If we apply Rolle's Theorem to the function $f(x)=2 x^{2}-12 x-2$ on the interval $[1,5]$, how many values of $c$ exist such that $f^{\prime}(c)=0$ ?

Step 1 ：First, we need to check if the function satisfies the conditions of Rolle's Theorem. The function \(f(x)=2 x^{2}-12 x-2\) is a polynomial, so it is continuous and differentiable everywhere. We need to check if \(f(1) = f(5)\).

Step 2 ：Calculate \(f(1)\) and \(f(5)\), we find that \(f(1) = f(5) = -12\). So the function satisfies the conditions of Rolle's Theorem on the interval \([1,5]\).

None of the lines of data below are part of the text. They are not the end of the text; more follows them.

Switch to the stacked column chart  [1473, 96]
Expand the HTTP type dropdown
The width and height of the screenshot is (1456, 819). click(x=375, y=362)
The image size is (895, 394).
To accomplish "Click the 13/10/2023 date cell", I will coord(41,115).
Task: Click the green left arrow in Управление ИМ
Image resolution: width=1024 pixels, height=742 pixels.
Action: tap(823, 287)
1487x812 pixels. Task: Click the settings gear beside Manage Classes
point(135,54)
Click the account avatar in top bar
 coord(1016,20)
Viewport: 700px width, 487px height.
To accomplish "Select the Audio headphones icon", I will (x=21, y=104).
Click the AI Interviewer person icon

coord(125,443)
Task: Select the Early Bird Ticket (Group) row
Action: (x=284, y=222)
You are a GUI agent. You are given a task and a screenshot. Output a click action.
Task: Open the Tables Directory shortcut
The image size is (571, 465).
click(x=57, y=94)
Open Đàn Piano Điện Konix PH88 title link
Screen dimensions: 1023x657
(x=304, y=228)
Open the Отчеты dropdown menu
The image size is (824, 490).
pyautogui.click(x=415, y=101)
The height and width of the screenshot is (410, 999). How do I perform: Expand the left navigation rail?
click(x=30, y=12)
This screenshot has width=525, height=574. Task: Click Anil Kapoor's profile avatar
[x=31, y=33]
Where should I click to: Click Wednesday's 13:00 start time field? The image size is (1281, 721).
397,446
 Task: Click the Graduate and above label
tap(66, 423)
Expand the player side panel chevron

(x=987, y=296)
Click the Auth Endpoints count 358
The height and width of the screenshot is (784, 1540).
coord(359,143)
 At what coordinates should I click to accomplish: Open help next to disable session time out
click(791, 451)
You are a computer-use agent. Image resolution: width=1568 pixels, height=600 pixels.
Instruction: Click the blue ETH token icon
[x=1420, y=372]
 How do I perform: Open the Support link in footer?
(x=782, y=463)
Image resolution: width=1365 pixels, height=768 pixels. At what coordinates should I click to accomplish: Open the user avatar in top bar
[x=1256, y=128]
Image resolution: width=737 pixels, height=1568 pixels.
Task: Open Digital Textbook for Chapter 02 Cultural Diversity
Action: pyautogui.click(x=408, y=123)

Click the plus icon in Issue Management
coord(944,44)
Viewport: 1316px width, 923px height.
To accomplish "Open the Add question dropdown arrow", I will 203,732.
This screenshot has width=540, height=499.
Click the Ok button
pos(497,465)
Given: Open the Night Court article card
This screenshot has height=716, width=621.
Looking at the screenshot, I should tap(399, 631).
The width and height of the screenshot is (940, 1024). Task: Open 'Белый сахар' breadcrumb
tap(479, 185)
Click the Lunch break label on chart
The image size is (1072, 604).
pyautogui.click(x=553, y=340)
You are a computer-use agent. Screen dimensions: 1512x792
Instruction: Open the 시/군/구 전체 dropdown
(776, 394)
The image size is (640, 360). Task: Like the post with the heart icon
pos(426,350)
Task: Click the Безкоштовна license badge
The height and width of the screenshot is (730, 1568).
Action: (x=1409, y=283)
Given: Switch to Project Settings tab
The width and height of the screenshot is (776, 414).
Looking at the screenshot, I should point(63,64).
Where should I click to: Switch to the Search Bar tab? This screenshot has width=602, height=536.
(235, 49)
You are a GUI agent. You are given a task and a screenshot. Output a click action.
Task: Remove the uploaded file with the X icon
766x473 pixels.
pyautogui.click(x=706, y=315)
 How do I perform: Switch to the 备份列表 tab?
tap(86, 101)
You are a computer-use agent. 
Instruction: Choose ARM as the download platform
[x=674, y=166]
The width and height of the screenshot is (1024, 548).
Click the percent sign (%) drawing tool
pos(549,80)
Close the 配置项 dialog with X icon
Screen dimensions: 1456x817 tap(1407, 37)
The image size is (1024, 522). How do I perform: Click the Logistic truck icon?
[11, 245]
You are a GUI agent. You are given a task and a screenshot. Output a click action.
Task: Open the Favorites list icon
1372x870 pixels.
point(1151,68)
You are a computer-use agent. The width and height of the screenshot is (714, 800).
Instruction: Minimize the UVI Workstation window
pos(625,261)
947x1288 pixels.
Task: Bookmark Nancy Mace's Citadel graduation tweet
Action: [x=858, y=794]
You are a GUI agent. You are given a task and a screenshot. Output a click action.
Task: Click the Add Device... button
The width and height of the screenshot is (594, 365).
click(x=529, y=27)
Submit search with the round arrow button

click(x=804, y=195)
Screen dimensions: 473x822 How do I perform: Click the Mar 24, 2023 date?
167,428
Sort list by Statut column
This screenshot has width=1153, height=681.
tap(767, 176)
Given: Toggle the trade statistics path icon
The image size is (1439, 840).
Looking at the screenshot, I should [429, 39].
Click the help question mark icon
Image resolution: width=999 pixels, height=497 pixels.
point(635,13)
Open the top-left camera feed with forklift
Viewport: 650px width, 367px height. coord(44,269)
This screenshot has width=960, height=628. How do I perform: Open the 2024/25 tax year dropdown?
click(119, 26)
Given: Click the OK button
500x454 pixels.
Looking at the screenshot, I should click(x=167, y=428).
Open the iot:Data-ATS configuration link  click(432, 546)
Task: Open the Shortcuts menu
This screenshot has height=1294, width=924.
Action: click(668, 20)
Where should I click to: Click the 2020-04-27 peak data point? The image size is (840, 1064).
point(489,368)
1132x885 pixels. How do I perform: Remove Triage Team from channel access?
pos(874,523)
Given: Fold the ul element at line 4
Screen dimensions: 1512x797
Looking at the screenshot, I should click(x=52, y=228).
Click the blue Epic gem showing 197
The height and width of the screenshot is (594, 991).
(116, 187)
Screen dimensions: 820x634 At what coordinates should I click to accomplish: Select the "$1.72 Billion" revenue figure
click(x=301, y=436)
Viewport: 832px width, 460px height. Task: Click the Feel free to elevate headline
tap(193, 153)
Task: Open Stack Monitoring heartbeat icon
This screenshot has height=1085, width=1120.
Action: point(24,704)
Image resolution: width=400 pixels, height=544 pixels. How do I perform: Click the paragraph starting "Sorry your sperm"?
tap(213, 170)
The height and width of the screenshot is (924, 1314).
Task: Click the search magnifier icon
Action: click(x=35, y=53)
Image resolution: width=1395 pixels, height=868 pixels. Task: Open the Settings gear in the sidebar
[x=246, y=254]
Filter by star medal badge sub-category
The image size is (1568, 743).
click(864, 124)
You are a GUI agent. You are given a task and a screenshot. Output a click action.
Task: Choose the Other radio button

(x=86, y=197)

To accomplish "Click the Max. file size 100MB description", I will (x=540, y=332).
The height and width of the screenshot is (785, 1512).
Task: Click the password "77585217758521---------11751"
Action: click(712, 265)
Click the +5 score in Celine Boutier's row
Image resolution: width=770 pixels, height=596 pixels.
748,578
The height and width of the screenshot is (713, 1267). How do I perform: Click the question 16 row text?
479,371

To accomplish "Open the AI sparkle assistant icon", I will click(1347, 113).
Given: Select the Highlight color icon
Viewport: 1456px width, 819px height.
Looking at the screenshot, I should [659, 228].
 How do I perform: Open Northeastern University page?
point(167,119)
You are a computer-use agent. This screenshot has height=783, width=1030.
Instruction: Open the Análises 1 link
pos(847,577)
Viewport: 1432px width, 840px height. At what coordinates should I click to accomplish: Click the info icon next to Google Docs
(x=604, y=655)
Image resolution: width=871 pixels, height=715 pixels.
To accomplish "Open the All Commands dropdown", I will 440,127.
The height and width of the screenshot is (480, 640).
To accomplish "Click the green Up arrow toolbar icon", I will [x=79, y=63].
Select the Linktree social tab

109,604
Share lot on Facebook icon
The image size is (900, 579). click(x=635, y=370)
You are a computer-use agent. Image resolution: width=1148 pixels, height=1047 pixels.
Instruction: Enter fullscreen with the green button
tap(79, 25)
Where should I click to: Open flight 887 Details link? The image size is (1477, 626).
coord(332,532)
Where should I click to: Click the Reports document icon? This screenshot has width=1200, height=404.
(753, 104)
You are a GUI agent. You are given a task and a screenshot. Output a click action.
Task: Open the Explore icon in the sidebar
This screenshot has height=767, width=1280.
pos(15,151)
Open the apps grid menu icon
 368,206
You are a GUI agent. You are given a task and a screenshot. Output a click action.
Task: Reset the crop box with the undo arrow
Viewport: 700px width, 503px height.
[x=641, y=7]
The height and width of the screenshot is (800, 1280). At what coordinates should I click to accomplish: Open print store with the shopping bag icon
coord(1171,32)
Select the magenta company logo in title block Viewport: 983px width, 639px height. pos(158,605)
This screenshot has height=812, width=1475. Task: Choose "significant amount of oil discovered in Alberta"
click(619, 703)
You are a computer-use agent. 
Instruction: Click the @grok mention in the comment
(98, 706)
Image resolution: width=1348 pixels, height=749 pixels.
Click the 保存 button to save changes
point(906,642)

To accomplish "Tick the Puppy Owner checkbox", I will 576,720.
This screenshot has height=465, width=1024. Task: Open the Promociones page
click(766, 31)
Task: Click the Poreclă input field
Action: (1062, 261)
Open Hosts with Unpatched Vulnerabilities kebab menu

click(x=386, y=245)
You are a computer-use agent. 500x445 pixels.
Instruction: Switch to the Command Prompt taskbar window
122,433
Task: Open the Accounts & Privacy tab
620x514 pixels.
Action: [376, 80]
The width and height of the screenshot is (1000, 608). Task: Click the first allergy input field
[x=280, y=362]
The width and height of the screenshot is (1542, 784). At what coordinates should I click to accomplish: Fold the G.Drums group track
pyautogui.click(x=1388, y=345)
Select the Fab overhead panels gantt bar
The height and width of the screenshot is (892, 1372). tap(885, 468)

Step 3 ：Next, we need to find the derivative of the function and solve the equation \(f'(c) = 0\) to find the possible values of c. The derivative of the function is \(f'(x) = 4x - 12\).

Step 4 ：Solving the equation \(f'(c) = 0\), we get \(c = 3\). Since \(3\) is in the interval \((1,5)\), there is one value of \(c\) that satisfies the conditions of Rolle's Theorem.

Step 5 ：Final Answer: There is \(\boxed{1}\) value of \(c\) that satisfies the conditions of Rolle's Theorem.